OPINI  

JALAN BERLIKU INDONESIA MENUJU KEMANDIRIAN ENERGI

– Pengantar Buku Minyak, Bisnis dan Politik: Make Pertamina Great Again (2025)

Oleh Denny JA

Pada suatu malam tahun 2022 di Sri Lanka, seorang ibu muda bernama Malathi menggendong anaknya sejauh enam kilometer.

Ia bukan sedang mencari dokter spesialis, bukan pula menjemput beasiswa. Ia hanya mencari bensin—setetes energi—agar keluarganya bisa bertahan hidup.

Di jalan yang gelap, ia berjalan melewati antrian panjang ratusan orang di SPBU yang kosong. Sekolah ditutup karena tak ada listrik. Rumah sakit lumpuh karena generator berhenti.

Transportasi publik mati. Negara yang pernah disebut mutiara Samudera Hindia itu runtuh hanya karena satu hal: energi lenyap dari genggamannya.

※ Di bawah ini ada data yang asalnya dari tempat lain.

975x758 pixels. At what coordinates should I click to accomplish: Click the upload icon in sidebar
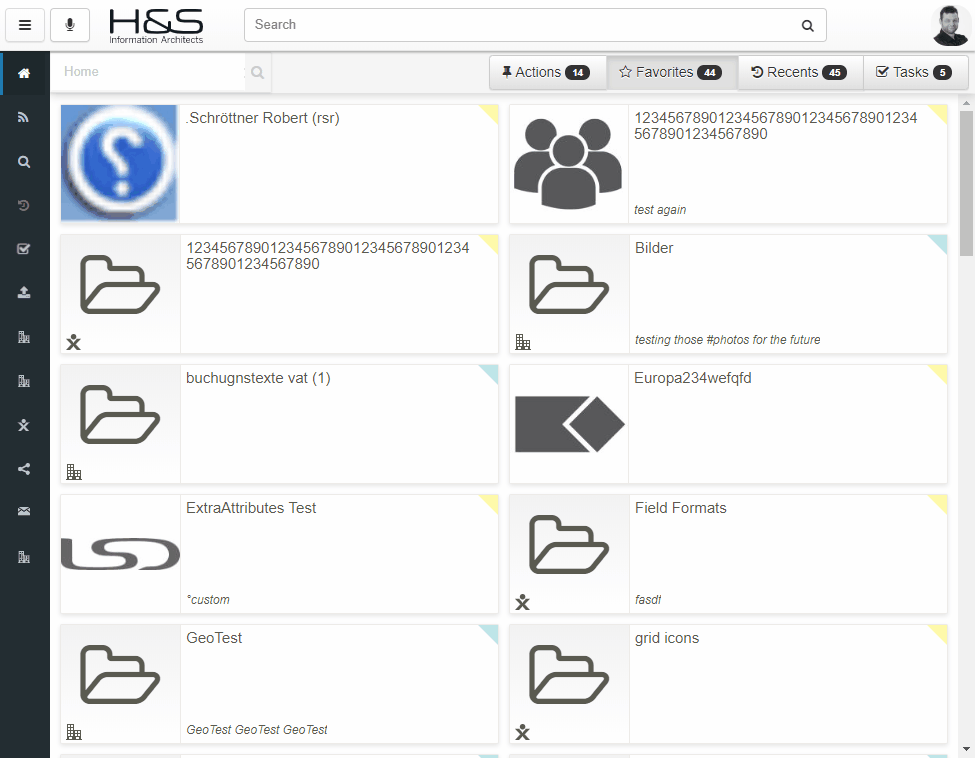(x=24, y=293)
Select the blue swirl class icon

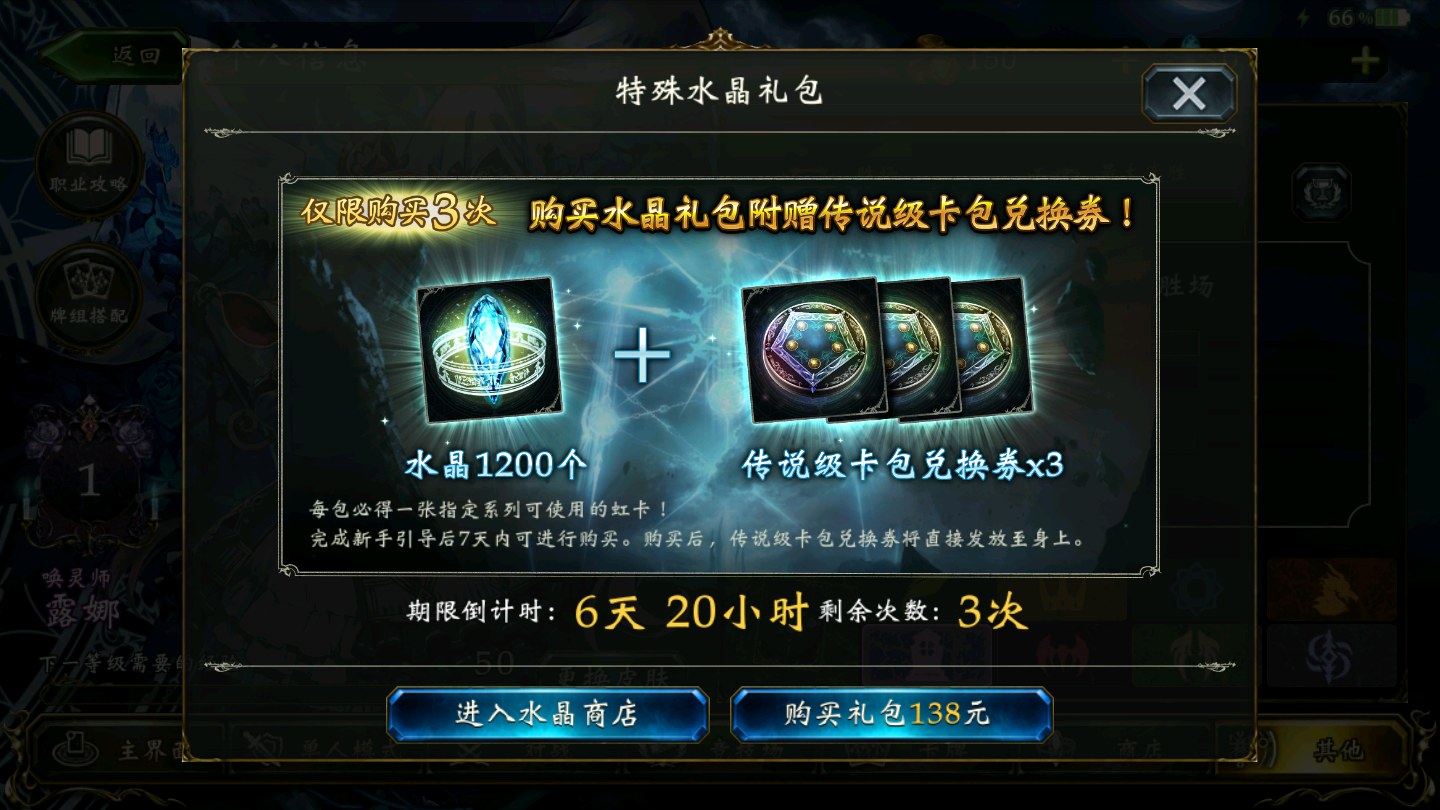(1332, 656)
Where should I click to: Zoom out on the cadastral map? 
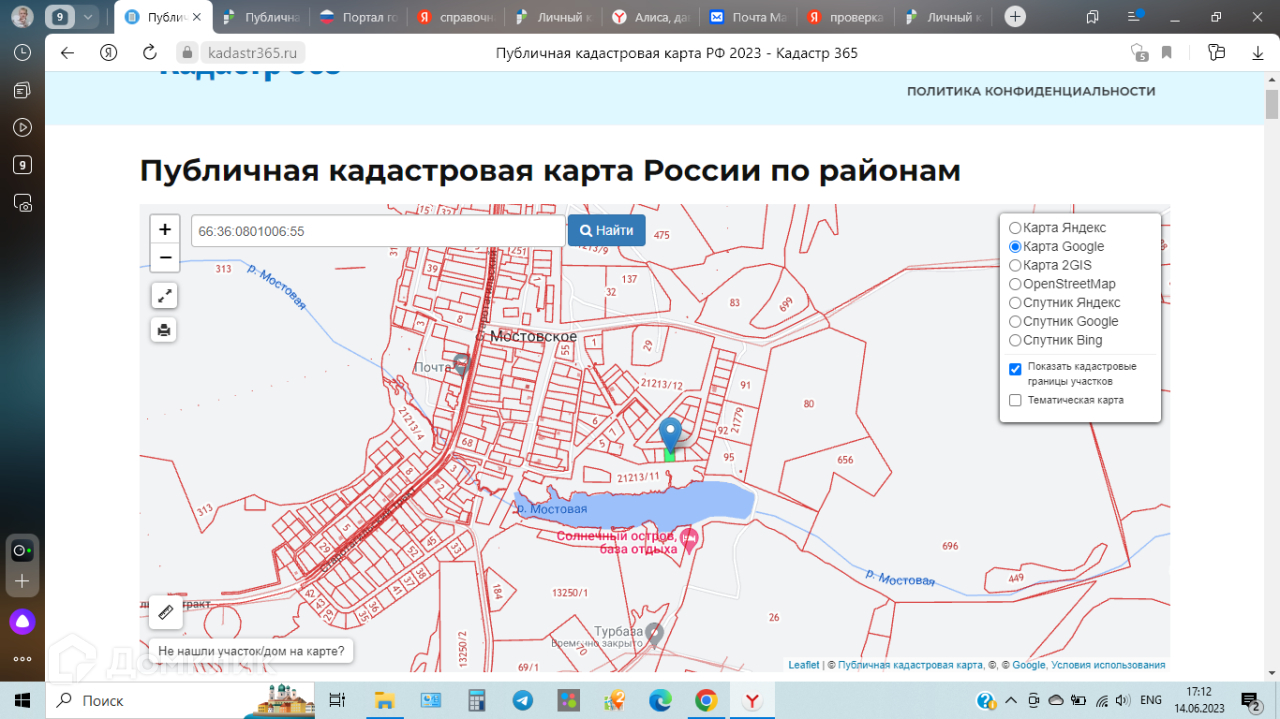[165, 258]
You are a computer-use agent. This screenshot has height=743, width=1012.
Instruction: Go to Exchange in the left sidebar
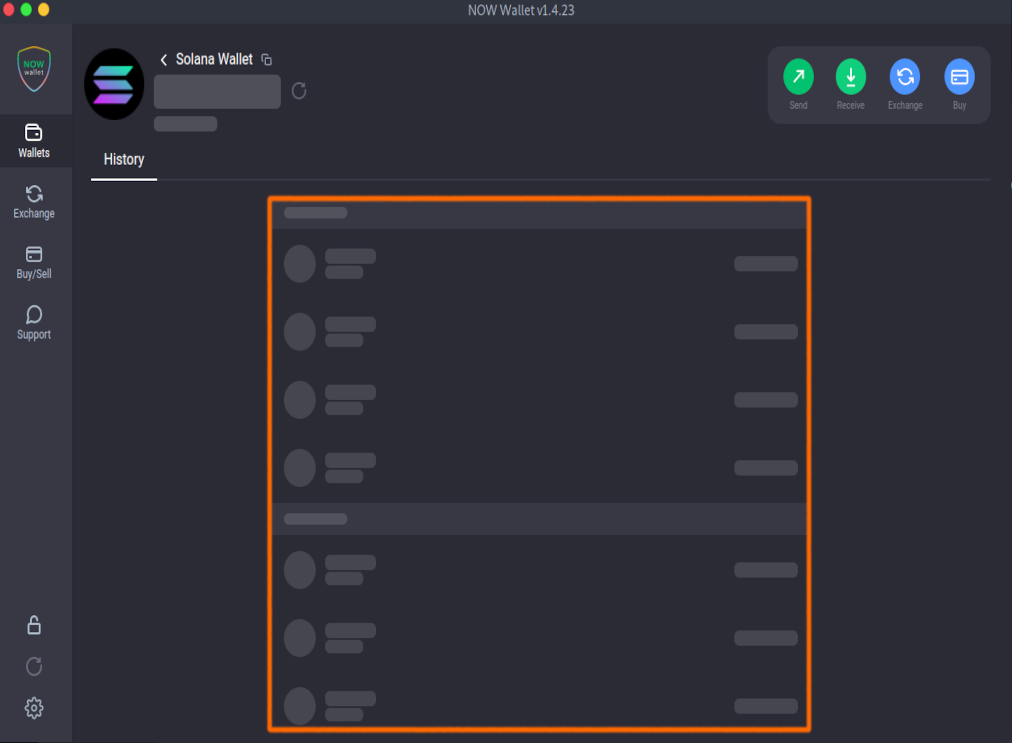coord(34,201)
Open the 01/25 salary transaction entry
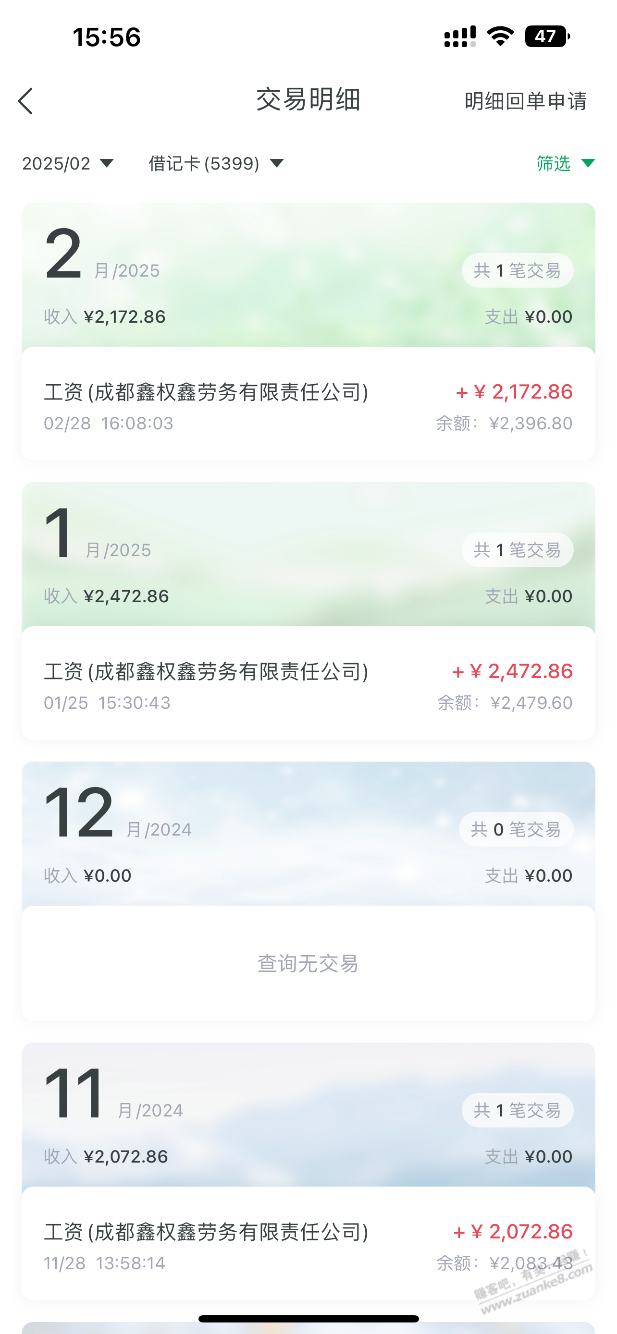This screenshot has width=617, height=1334. tap(308, 683)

Tangisan Malathi adalah pengingat pahit bagi bangsa-bangsa lain. Energi bukan sekadar komoditas, ia adalah detak jantung peradaban.

Tanpa energi yang mandiri, sebuah negara bisa runtuh tanpa ditembakkan sebutir peluru pun.

-000-

Sejarah umat manusia dapat dibaca sebagai sejarah energi. Setiap loncatan peradaban, setiap kebangkitan bangsa besar, dan setiap runtuhnya kerajaan, semuanya berakar pada kemampuan mereka menguasai, mengelola, dan memanfaatkan sumber energi.

Vaclav Smil, dalam karya monumentalnya Energy and Civilization: A History, menunjukkan dengan tajam. Energi bukan sekadar bahan bakar yang menggerakkan mesin, melainkan denyut nadi yang menentukan arah sejarah.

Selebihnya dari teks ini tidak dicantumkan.